Wednesday, March 3, 2010

Killing me softly: Hipsters and dead bunnies.

It doesn’t end, so why do I bother? Why does the New York Times bother? How the hell did it become très chic to kill your own animals and butcher them with knives you tote around in your Abercrombie & Fitch bag?

“Don’t Tell the Kids,” featured (of course) in my nemesis the Dining & Wine section, is a predictably self-congratulatory piece about the integrity of raising your own food, sustainability, and the cognitive dissonance people have about eating rabbits. There’s more to it, of course—if you order a dead rabbit from this one dude and the corpse doesn’t arrive with his or her head still attached, you got duped—but I can’t be bothered to care. Oh, all right, a few things:

1. Most rabbits aren’t raised intensively, so you can assuage all your factory-farm guilt. Hell, you can even raise ‘em at home.
2. Rabbits are easier to butcher than pigs, so they’re good to learn on. You know, for those of you who want to work your way up that ladder.
3. Killing a rabbit sucks, but you get to eat afterwards, so it’s all good.

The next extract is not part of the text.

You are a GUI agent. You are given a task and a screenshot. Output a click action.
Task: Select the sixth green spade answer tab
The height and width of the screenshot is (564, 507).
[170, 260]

What else can I say? I’d love it if killing animals stopped being cool. However, I will reproduce for you the best part of the article (spoiler alert!):
Angelina Lippert, the woman who took an Abercrombie & Fitch bag and her boyfriend to the class in Brooklyn, brought home the legs of the rabbit they killed and braised them with almonds, apples, Calvados and cream. The saddle, kidneys and heart went into a rolled roast with garlic, sage and rosemary.

The killing itself was a little more intense than she had expected, she said.

“When I was the first person to volunteer to break the neck, it all seemed so easy and emotionless that I didn’t realize until after I’d done it that I was shaking,” she said.

But she recovered quickly. After all, there was a rabbit to dress.

Ms. Lippert still has the pelt, the head and the feet. They’re in her freezer, awaiting the taxidermist. But she doesn’t have the boyfriend.

“He ended up leaving me for a vegetarian,” she said.

Well, there you go.

Photo of Niblet by Amber for SaveABunny, via Cute Overload.


  1. "He ended up leaving me for a vegetarian."

    Indeed! As much justice as there can be in this story.

  2. I know it makes me a total bitch, but I couldn't stop laughing. Thanks for reading--for some reason your Bitch posts aren't coming through on my Blogger dashboard, so maybe I'll switch to Google Reader.

  3. Heh, what Brittany said!

    Seriously, this is all kinds of frakked up.

  4. A bunny!!?! A BUNNY!?!?! I don't know how people can kill any kind of animal, let alone what is quite possibly the cutest critter on earth. They are like living stuffed animals they are so ridiculously cute...and people want to kill them with their own hands? And it is supposed to be cool? Sheesh.

  5. As someone who knows the accused, she actually is a sustainable butcher in New York; the Abercrombie bag was a shopping bag from the store not an actual purse or anything; and the ex ended up leaving the vegetarian for a different butcher.

  6. None of which information does anything to dispel my point: Shit like this isn't cool.